We also have different number of matches in the two tables:
nrow(id1)
## [1] 5802
nrow(id2)
## [1] 5759
table(id1$isDecoy)
##
## FALSE TRUE
## 2906 2896
table(id2$isdecoy)
##
## FALSE TRUE
## 2886 2873
Let’s first filter the PSM tables to facilitate focus the comparison of relevant scans. Note that the default filterPSMs()
arguments are set to work with both parser.
id1_filtered <- filterPSMs(id1)
## Starting with 5802 PSMs:
## Removed 2896 decoy hits.
## Removed 155 PSMs with rank > 1.
## Removed 85 shared peptides.
## 2666 PSMs left.
id2_filtered <- filterPSMs(id2)
## Starting with 5759 PSMs:
## Removed 2873 decoy hits.
## Removed 155 PSMs with rank > 1.
## Removed 85 shared peptides.
## 2646 PSMs left.
As can be seen, we are also left with 2666 vs 2646 PSMs after filtering.
The difference doesn’t stem from different scans, given that the spectum identifiers are identical in both tables:
identical(sort(unique(id1_filtered$spectrumID)),
sort(unique(id2_filtered$spectrumid)))
## [1] TRUE
The difference is obvious when we tally a table of spectrum id occurences in the filtered tables. In id2_filtered
, each scan is unique, i.e matched only once.

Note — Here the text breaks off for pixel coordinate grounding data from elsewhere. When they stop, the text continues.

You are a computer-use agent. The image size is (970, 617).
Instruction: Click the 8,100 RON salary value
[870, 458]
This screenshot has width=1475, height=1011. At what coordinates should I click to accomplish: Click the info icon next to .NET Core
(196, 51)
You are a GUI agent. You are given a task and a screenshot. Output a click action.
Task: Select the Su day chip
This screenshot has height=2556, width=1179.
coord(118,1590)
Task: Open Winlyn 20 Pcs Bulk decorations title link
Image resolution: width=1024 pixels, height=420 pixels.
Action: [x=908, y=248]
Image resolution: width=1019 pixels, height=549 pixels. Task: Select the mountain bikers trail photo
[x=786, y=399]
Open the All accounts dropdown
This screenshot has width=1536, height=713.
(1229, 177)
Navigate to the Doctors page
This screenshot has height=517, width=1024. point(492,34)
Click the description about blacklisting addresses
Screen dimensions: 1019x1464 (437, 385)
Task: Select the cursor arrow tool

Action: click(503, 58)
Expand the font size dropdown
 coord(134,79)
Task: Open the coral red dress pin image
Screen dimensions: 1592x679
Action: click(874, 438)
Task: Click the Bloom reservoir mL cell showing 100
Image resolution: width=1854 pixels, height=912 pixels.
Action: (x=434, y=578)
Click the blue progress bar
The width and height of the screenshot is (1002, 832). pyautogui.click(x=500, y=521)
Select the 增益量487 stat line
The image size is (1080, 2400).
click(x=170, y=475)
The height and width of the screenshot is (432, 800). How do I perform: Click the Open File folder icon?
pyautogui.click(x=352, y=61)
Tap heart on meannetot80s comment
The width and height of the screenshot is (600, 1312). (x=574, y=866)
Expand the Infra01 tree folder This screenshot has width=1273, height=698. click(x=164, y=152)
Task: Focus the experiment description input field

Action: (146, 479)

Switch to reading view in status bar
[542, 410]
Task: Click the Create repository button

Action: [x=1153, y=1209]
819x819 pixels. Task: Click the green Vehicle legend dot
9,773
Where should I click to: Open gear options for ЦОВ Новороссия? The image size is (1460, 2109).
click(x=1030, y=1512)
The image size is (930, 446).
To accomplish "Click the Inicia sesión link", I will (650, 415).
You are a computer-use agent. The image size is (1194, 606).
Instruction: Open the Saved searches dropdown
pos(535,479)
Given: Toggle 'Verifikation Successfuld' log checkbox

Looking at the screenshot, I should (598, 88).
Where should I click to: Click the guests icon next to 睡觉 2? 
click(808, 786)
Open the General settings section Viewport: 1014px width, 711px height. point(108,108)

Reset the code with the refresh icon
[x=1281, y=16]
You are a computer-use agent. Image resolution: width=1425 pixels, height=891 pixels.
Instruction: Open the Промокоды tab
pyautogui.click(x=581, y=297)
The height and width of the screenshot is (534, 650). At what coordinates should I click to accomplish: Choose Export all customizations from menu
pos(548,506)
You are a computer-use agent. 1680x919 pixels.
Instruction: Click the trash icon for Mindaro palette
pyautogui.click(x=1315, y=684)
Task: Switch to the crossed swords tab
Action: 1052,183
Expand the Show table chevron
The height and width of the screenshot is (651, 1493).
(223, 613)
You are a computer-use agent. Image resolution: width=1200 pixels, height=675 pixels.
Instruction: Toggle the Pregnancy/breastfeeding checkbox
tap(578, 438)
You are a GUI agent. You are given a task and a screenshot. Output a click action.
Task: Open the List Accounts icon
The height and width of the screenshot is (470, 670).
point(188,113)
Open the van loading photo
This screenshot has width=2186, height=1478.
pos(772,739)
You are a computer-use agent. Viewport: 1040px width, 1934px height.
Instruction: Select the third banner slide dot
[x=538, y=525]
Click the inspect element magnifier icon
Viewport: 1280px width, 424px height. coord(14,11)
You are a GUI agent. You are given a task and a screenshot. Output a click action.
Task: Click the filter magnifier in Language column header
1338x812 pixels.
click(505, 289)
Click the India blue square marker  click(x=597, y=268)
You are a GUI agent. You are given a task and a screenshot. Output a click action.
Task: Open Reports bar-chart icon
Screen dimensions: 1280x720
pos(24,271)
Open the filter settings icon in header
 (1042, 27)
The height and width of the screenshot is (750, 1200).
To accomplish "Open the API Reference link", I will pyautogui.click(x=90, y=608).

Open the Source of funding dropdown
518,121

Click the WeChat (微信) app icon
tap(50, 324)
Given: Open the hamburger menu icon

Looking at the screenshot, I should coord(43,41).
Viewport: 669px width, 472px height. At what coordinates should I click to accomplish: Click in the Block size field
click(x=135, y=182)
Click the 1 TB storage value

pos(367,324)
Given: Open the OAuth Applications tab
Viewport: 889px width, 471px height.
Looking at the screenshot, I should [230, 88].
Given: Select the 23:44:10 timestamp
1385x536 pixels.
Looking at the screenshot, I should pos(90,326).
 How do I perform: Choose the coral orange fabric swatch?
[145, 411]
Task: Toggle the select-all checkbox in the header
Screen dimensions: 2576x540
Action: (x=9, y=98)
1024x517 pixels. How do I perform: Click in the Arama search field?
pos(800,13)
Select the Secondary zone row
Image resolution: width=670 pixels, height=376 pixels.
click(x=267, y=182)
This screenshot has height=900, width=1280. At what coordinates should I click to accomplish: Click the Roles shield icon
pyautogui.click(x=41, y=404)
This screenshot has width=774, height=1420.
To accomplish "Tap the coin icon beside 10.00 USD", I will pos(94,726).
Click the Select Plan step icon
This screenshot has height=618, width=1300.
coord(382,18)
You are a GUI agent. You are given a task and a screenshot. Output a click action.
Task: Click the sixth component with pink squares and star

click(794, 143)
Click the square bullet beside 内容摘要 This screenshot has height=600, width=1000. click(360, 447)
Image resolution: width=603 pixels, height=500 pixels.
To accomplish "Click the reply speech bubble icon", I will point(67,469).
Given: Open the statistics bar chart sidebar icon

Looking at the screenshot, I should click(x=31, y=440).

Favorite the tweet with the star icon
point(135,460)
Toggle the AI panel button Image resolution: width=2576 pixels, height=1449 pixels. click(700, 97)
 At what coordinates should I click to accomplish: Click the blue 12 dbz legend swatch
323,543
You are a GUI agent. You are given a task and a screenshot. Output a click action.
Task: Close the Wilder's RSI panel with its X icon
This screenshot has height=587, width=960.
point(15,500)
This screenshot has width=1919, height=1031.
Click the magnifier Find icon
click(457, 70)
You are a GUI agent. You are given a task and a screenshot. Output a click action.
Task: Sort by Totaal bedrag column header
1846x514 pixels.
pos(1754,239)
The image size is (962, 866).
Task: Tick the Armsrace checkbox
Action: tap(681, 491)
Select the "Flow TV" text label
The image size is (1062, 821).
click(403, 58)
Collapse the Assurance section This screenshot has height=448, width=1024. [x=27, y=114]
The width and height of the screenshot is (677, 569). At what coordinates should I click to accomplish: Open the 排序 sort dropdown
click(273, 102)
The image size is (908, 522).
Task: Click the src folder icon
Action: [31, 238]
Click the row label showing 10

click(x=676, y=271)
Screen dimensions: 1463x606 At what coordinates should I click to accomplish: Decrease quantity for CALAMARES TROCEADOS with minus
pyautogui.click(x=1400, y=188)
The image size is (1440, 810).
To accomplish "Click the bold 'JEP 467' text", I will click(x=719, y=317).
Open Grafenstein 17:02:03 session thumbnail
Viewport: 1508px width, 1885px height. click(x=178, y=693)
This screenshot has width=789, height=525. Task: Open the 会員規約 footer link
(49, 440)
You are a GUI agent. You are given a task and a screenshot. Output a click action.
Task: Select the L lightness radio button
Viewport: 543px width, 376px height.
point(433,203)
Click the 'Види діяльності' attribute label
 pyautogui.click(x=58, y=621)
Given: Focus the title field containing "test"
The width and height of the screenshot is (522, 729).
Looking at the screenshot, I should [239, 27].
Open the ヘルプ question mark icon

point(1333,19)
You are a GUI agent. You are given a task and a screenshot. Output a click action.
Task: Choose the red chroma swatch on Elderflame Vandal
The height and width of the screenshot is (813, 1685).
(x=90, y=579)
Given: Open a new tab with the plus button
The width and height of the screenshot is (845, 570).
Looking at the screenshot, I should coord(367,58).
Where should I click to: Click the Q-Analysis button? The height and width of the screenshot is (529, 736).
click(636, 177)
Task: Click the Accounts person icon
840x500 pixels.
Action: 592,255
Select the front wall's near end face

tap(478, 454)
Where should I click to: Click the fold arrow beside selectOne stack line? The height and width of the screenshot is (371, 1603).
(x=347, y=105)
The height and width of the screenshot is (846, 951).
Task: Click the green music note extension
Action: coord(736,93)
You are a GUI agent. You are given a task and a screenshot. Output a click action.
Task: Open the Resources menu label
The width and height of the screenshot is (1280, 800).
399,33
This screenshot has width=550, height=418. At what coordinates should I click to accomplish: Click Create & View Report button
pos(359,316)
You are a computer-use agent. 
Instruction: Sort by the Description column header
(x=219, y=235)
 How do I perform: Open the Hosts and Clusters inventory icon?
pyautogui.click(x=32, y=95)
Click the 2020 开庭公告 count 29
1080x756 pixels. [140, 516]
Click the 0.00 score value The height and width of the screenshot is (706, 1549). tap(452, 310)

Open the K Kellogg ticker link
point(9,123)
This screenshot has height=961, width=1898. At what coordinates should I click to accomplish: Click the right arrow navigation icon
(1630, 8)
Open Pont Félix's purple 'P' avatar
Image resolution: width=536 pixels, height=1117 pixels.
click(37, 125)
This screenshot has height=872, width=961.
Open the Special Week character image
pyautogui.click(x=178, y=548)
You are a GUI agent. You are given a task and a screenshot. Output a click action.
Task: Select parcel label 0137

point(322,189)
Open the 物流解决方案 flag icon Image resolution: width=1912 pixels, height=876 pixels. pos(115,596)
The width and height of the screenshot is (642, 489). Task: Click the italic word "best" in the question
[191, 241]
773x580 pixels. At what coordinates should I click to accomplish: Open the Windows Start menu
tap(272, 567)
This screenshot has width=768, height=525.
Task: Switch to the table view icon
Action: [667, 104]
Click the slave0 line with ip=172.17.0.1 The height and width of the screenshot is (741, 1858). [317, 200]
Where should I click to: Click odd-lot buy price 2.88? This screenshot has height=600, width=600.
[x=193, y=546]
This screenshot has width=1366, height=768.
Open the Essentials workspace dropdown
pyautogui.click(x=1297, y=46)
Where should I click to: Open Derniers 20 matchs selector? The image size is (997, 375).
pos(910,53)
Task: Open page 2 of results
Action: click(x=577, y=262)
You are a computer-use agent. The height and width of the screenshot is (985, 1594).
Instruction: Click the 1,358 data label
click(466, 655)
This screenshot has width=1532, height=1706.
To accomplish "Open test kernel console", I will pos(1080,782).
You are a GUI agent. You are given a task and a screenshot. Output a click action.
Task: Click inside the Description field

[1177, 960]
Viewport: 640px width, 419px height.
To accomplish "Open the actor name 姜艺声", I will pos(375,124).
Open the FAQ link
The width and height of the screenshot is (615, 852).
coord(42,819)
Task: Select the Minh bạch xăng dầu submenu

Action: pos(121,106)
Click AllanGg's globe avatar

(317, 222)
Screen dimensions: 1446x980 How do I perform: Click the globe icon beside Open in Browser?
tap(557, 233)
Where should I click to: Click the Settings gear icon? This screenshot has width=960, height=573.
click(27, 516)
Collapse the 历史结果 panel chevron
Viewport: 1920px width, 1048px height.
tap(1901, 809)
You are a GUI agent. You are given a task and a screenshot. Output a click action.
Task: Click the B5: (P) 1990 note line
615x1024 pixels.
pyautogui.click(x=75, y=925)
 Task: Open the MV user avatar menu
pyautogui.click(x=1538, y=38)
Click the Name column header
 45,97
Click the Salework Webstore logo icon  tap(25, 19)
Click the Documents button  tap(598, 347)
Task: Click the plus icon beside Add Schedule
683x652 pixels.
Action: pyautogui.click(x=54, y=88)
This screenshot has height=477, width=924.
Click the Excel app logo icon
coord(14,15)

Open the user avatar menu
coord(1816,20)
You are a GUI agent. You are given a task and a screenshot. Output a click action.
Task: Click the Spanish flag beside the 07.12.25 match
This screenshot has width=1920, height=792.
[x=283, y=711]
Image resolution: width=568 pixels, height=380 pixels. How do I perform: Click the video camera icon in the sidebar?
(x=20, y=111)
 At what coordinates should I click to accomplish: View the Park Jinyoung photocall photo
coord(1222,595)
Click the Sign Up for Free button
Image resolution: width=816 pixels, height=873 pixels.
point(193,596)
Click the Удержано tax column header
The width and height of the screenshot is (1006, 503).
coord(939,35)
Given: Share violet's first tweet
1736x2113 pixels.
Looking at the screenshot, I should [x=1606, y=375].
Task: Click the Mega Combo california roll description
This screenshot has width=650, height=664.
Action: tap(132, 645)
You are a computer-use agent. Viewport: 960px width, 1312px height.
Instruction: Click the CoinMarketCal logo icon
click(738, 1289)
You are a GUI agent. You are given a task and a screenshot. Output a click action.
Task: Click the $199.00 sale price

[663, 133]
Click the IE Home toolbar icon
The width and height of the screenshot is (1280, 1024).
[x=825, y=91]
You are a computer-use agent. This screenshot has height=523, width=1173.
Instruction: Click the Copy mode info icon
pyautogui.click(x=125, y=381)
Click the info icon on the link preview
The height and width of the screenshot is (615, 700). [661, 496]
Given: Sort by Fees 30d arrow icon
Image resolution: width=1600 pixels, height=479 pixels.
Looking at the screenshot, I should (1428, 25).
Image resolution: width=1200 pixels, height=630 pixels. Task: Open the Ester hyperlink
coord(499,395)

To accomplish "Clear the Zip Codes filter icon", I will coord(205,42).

anyDuplicated(id2_filtered$spectrumid)
## [1] 0
However, for id1_filtered
, we see that some scans are still repeat up to 4 times in the table:
table(table(id1_filtered$spectrumID))
##
## 1 2 3 4
## 2630 13 2 1
The example below shows that these differences stem from the modification location ("modLocation"
), that is not report by themzID
parser:
k <- names(which(table(id1_filtered$spectrumID) == 4))
id1_filtered[id1_filtered$spectrumID == k, "sequence"]
## [1] "KCNQCLKVACTLFYCK" "KCNQCLKVACTLFYCK" "KCNQCLKVACTLFYCK" "KCNQCLKVACTLFYCK"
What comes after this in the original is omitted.